◆ **Exercise requirements**: Return nothing except the lines from the one that contains "You are a computer-use agent. Viewport: 399px" through the end of the material below, each exactly as given.

◆ **Data to examine**:
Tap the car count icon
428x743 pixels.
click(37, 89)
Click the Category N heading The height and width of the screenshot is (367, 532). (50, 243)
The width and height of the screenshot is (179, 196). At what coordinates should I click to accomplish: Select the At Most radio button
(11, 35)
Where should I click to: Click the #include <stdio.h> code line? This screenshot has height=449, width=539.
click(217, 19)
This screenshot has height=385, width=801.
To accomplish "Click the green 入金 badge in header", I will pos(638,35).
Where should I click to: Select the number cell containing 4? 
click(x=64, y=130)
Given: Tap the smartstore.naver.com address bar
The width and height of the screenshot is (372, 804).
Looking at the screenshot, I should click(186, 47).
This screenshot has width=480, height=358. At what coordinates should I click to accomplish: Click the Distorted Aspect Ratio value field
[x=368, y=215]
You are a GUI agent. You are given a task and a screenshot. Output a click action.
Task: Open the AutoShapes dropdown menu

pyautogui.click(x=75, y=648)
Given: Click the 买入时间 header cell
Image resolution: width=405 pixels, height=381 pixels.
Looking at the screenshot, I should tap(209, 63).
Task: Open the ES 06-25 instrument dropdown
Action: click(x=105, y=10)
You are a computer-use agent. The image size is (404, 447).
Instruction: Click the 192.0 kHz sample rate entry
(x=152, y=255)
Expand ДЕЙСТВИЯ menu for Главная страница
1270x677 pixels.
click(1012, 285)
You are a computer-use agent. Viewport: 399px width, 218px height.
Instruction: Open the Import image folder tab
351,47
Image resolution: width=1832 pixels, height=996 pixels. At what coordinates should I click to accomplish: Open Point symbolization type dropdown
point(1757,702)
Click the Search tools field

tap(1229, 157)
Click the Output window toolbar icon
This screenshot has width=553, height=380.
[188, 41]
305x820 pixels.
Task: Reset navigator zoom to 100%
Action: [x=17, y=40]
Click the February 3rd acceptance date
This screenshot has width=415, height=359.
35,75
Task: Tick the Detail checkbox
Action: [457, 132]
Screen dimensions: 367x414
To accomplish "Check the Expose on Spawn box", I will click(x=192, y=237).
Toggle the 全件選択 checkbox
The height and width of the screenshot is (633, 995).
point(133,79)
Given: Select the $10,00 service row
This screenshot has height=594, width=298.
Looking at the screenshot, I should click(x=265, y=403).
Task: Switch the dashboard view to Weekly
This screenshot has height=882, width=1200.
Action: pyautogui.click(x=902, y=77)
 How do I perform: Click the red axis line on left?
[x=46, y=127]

◆ **Solution to the exercise**:
You are a computer-use agent. Viewport: 399px width, 218px height.
Instruction: Open the Import image folder tab
351,47
Image resolution: width=1832 pixels, height=996 pixels. At what coordinates should I click to accomplish: Open Point symbolization type dropdown
point(1757,702)
Click the Search tools field

tap(1229, 157)
Click the Output window toolbar icon
This screenshot has width=553, height=380.
[188, 41]
305x820 pixels.
Task: Reset navigator zoom to 100%
Action: [x=17, y=40]
Click the February 3rd acceptance date
This screenshot has width=415, height=359.
35,75
Task: Tick the Detail checkbox
Action: [457, 132]
Screen dimensions: 367x414
To accomplish "Check the Expose on Spawn box", I will click(x=192, y=237).
Toggle the 全件選択 checkbox
The height and width of the screenshot is (633, 995).
point(133,79)
Given: Select the $10,00 service row
This screenshot has height=594, width=298.
Looking at the screenshot, I should click(x=265, y=403).
Task: Switch the dashboard view to Weekly
This screenshot has height=882, width=1200.
Action: pyautogui.click(x=902, y=77)
 How do I perform: Click the red axis line on left?
[x=46, y=127]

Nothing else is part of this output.